#### PASSAGE:
▼

Sunday, August 31, 2008

SUMMER'D

'And when it is spent / You're rarely glad it went / When it is spent'
--Vic Chesnutt, 'Swelters,' (1996)


Or, to quote another song (from Paul Weller's Style Council, remember them?): 'I don't know whether to laugh or cry / the long, hot summer just passed me by.' Regardless, it's time to speak, I guess, of what is past (the Olympics) or passing (the conventions), or to come. What's passing is the summer, what's to come is 'election fever' in the Fall. Oh boy.

No, I didn't watch any of the Democrats' Convention. I don't have television reception. Honest. But that's a cop-out. I wouldn't have watched anyway. The reason has to do with that other great spectacle of August (the past): the Summer Olympics. That I saw plenty of while paying visits in the month of my birth until I was forcibly reminded of why it is I gave up on TV long ago: in a word, commentators. There is nothing in this world more mind-numbing than listening to TV commentators -- whether covering sports or politics, I realized, doesn't matter. The patter is the same. The entire game is the same. It's what Juvenal meant when he said that the people who had conquered the world (in his day, Rome) cared for only two things: bread and circuses. Circuses -- meaning any kind of common spectacle, such as processions, parades, athletic contests, chariot races, and of course political rallies -- are what make commentators froth at the mouth and fall over backward (cf Python, Monty). Drivel. Babble. Sound-bites.

Granted, the political speechifying is bad enough. It's that 'target audience' appeal of TV that each candidate must learn how to use. To out-Herod Herod, as it were. The 'hard sell,' the grab 'em and make 'em listen pitch. But also the sweeping, inclusive 'what the world needs now' rhetoric. What, around my house, is known (cf Brooks, Mel) as: 'Oh, prairie-shit, everybody.' Nothing makes one want to stop being an 'American' faster than hearing 'the American people' appealed to, addressed, spoken for, etc. Much as I wish Obama / Biden well (the latter, THE Senator from my home state! doth recall Roth? Boggs? No, it's been Biden since '72 -- I was still in Catholic school, so of course we cheered), I really don't want to have to listen to them overmuch.

As to McCain: I had to finally stop railing at his TV spot (during the Olympics) which intones: 'Washington is broken...' Which party broke it? It wasn't broken when Clinton left...directionless, sure, pointless, maybe, but broken? And his choice of VP nominee has to be the most shameless act of bad faith politics I've ever witnessed. Ever. As I view the world, that choice should piss off the Hillary supporters way more than Obama's pick. It's so 'thrown them a bone' condescending, and it also seems to me an acknowledgment of weakness. McCain, if he wins, will be as old as Reagan was going into his second term. Does anyone want to hand over, potentially, the reigns of government to McCain's VP, a political non-entity? Granted, maybe not as scary as when Bush the First had Quayle as his 2nd in command, but, scary enough. To put it simply: wtf?

▲

#### EXERCISE 1:
In the entries, please reproduce the lines from the line with "Where should I click to: Choose" to the line with "Click the help", swapping "Expand" for "Open" and leaving everything else unchanged. Output only those lines.

#### THE INPUT:
▼

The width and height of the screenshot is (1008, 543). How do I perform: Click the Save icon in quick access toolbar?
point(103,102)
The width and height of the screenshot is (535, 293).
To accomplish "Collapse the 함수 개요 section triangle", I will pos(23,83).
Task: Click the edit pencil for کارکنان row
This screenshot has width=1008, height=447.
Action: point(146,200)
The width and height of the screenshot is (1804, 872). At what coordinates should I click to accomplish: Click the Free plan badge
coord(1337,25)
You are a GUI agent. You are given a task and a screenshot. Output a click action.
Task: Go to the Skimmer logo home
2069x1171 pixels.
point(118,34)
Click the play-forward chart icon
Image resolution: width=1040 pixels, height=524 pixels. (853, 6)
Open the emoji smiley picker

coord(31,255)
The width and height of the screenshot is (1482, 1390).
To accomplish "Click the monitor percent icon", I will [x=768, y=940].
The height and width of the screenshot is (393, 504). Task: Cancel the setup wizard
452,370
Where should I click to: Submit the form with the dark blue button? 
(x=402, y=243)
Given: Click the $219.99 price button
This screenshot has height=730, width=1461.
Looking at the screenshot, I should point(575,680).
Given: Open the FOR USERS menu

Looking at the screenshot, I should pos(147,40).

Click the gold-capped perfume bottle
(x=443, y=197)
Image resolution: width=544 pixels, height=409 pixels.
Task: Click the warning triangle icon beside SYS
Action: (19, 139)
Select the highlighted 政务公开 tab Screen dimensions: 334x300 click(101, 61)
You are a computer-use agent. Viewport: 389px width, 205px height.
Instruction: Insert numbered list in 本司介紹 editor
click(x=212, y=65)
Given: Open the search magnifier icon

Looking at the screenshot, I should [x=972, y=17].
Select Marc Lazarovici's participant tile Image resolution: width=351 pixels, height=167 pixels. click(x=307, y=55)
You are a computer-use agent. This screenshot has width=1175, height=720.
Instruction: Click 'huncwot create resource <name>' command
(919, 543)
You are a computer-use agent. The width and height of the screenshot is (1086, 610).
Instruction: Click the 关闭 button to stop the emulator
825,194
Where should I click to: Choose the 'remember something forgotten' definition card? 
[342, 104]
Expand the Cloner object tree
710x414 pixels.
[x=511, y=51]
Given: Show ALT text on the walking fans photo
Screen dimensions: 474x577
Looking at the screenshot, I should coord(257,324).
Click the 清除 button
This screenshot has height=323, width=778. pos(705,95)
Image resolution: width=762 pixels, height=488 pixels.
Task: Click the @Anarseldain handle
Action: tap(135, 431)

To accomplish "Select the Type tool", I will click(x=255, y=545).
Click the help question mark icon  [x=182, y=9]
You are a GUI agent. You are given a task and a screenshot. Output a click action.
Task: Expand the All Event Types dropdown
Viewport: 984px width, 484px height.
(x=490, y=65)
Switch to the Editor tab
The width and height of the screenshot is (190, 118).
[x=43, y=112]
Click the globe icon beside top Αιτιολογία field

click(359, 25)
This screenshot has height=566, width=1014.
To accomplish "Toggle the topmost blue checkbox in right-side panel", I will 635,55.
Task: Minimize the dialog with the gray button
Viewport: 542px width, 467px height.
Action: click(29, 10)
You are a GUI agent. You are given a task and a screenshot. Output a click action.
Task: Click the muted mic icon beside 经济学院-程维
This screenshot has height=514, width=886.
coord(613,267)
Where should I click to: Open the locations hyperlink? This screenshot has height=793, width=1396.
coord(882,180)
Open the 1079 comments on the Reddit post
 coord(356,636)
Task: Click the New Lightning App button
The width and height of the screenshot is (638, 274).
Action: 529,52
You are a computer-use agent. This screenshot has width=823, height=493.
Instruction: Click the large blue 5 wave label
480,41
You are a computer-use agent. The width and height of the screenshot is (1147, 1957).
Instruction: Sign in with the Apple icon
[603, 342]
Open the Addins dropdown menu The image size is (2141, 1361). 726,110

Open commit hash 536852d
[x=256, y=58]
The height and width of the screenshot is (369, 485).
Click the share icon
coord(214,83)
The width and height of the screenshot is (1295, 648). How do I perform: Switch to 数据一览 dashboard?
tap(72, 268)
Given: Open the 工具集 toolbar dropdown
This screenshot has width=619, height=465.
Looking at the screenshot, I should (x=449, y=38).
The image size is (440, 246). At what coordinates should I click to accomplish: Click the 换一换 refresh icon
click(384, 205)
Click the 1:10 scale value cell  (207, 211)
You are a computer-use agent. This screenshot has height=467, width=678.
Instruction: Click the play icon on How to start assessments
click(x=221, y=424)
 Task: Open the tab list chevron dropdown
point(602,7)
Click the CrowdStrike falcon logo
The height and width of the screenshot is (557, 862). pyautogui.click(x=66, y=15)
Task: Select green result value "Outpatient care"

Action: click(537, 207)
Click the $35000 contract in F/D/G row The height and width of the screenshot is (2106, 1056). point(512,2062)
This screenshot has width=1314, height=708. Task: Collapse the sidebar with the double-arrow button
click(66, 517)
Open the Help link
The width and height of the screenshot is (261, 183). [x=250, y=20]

▲

#### EXERCISE 2:
In the post, which kinds of common spectacle are listed as examples of circuses?

#### TASK OUTPUT 1:
Where should I click to: Choose the 'remember something forgotten' definition card? 
[342, 104]
Open the Cloner object tree
710x414 pixels.
[x=511, y=51]
Given: Show ALT text on the walking fans photo
Screen dimensions: 474x577
Looking at the screenshot, I should coord(257,324).
Click the 清除 button
This screenshot has height=323, width=778. pos(705,95)
Image resolution: width=762 pixels, height=488 pixels.
Task: Click the @Anarseldain handle
Action: tap(135, 431)

To accomplish "Select the Type tool", I will click(x=255, y=545).
Click the help question mark icon  [x=182, y=9]

#### TASK OUTPUT 2:
processions, parades, athletic contests, chariot races, political rallies